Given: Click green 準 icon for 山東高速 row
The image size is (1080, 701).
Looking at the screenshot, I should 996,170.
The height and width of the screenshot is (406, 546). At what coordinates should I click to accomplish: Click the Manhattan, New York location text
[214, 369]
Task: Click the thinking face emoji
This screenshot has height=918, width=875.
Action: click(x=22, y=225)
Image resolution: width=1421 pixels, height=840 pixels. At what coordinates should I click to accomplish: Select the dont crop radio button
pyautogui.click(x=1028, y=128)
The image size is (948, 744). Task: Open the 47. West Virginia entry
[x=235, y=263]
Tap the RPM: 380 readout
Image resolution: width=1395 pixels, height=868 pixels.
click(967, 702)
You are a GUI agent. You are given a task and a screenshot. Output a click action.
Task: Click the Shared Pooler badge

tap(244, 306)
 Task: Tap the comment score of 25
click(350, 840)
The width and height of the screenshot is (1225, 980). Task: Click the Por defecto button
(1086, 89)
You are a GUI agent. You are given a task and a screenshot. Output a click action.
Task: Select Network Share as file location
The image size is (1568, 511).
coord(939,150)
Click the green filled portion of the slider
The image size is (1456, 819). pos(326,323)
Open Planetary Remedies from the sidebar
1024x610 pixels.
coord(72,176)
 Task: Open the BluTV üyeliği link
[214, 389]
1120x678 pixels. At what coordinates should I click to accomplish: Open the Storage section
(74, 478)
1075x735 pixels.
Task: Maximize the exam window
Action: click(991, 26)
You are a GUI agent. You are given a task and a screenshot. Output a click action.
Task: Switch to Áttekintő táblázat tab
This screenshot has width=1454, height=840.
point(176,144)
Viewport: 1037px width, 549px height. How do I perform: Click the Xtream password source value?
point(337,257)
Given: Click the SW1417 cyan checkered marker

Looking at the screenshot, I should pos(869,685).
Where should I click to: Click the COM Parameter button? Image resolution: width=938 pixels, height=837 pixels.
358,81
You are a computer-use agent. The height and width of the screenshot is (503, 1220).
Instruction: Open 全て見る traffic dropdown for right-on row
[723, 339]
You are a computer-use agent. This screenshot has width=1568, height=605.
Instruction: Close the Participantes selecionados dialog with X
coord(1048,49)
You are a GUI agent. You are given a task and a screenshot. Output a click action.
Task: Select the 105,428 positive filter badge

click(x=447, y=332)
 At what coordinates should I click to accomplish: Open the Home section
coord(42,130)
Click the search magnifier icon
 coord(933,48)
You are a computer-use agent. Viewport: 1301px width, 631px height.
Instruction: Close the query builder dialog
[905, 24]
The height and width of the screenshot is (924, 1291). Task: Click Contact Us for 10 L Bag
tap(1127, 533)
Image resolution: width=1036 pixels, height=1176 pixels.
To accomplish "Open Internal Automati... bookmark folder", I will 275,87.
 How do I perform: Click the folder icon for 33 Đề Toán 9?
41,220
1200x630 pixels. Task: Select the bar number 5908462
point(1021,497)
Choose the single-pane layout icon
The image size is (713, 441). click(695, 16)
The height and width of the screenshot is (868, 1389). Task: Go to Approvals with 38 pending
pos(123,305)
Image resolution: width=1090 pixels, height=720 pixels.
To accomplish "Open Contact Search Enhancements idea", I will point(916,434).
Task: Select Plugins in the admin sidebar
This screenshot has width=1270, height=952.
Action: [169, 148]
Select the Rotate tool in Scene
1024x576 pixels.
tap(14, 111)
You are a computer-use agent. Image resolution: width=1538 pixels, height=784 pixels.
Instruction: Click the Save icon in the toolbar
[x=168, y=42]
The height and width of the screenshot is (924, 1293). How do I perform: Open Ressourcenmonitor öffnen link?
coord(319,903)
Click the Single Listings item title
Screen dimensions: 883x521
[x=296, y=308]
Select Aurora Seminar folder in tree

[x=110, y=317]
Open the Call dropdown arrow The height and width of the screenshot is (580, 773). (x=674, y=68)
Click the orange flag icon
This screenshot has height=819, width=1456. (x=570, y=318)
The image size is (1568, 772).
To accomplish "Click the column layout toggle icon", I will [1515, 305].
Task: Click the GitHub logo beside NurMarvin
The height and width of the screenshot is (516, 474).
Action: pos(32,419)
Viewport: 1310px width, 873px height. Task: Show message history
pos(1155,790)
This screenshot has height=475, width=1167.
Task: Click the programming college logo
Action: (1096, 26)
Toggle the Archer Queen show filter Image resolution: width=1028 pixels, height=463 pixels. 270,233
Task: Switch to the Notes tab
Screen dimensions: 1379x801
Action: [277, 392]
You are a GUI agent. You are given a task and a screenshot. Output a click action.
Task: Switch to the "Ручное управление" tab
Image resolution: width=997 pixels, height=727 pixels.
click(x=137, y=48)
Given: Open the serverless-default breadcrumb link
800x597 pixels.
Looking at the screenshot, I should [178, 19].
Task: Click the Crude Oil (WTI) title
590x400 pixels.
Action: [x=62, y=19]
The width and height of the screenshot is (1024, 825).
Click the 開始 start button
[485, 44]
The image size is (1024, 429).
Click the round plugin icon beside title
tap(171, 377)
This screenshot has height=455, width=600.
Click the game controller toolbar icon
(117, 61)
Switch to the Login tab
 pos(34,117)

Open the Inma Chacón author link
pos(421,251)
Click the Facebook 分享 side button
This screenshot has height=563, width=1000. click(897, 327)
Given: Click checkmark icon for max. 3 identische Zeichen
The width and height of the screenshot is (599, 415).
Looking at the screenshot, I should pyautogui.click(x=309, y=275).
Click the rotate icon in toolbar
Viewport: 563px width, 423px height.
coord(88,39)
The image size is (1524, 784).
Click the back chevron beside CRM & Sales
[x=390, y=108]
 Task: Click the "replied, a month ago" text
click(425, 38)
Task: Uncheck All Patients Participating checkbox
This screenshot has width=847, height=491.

○ ○ ○ ○ ○

> **What you are asked to do**
Exactly one number is the expected answer: the count of lines in the entries where the word "will" is found.

> **Task output**
3